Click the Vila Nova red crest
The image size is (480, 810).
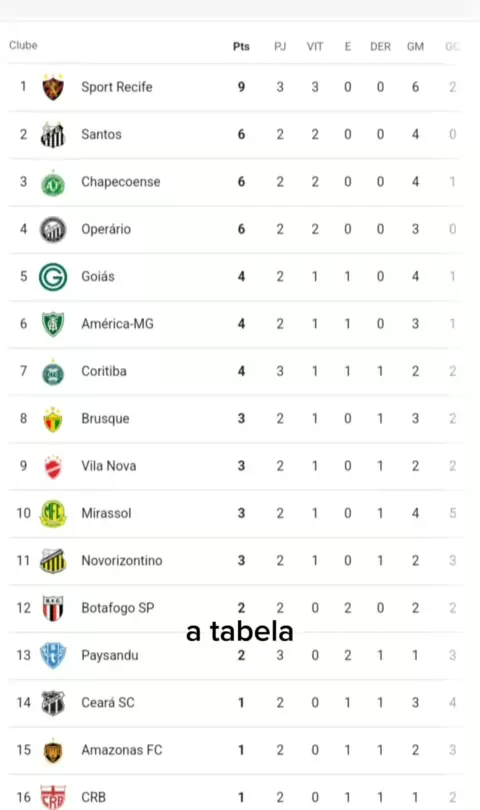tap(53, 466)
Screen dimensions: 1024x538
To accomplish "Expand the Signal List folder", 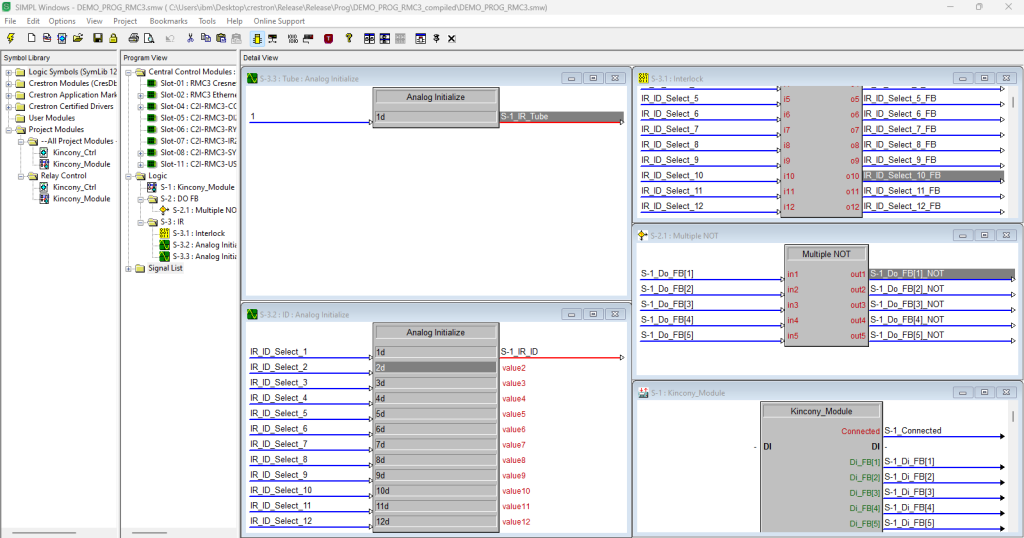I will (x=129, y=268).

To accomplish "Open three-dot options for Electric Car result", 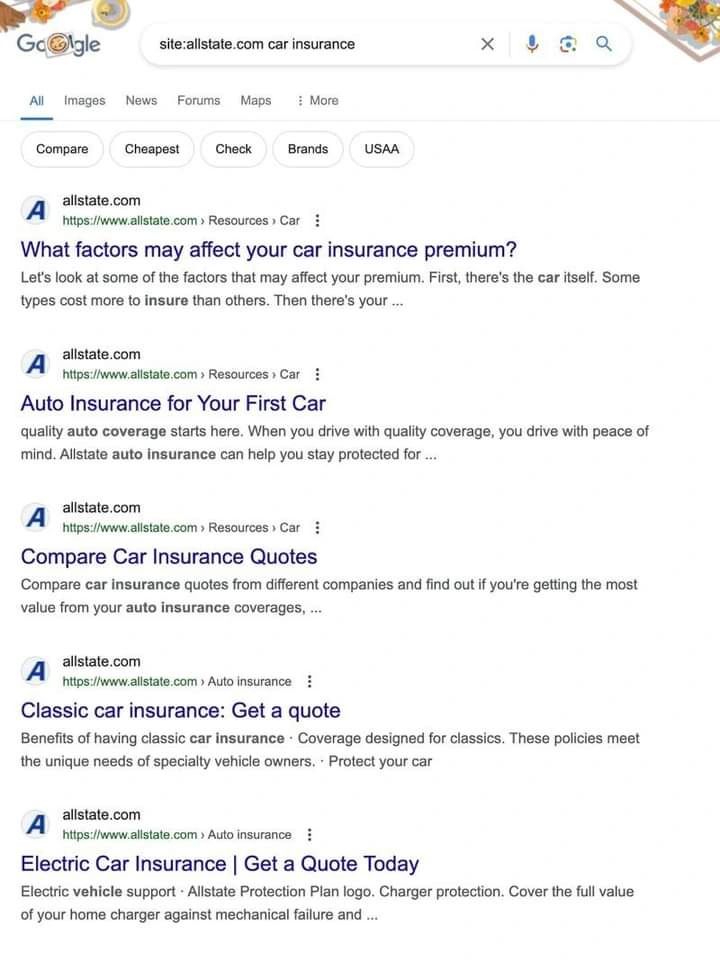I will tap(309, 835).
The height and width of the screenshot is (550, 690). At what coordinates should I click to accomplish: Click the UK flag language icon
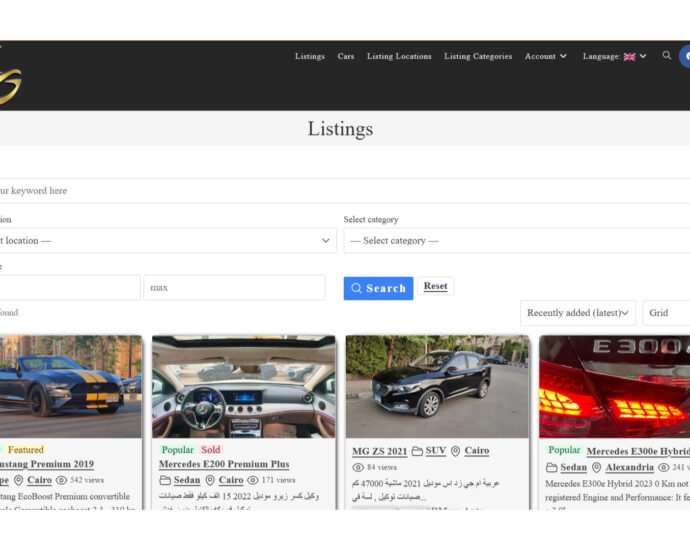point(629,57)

▶ [TASK ITEM] The line containing "The height and" and every line after it, through the end of the records, are what you should retype exactly. Do not include the pictures.

▶ [TASK RESPONSE]
The height and width of the screenshot is (550, 690). At what coordinates should I click to accomplish: Click the UK flag language icon
point(629,57)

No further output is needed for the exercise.